Our hands are still intertwined but he's now moved my hands in a ball with his fully covering them, keeping them under his chin as he kisses my knuckles randomly.

"I don't know what's wrong but is it something that I can fix? Aurora you are the one I love, you. You. I love you, always have, and always will." He spoke with so much promise in his voice, pecking my knuckles after he fished talking.

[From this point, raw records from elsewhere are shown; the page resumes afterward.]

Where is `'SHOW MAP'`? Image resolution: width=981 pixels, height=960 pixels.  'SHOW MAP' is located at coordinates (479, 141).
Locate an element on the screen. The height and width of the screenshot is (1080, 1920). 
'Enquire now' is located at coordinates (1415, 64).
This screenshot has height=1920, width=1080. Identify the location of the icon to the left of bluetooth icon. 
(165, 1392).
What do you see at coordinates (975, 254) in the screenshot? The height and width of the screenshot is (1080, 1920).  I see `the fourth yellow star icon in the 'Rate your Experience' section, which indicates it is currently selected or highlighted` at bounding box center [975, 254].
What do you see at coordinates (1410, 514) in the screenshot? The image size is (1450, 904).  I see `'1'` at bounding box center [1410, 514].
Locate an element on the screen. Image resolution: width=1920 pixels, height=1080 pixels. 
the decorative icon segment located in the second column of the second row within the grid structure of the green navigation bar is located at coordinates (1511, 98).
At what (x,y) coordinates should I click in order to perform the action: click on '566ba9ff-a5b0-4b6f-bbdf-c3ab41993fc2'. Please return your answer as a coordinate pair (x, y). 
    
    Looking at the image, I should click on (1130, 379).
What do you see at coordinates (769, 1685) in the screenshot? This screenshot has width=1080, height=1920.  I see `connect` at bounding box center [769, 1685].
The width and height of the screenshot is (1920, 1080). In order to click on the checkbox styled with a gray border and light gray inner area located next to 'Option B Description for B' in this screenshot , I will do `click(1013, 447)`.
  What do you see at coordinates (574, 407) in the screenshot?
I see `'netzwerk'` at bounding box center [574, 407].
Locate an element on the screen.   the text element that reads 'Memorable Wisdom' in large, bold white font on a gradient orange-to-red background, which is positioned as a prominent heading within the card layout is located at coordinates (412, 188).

"I know you Killian and if I tell you, you're just going to feel obligated to stay with me. Just...don't worry about it's fine. I'm fine" I said almost like I was trying to convince myself, trying to pry my hands out of his grip but he just held on tighter keeping his eyes connected with mine.

"You're not fucking fine Aurora, you haven't stopped crying since I've seen you. Don't bullshit me right now, I'm not leaving...You need to listen to me right now whether you like it or not." He said sternly and I knew deep down I need to listen to him. Nodding my head he started to continue but not before pecking my knuckles once more.

"That day, I had a meeting where I was surrounded by people, talking about how my mafia can put you in even more danger than you already are." He started explaining but I was confused about where he was going with it.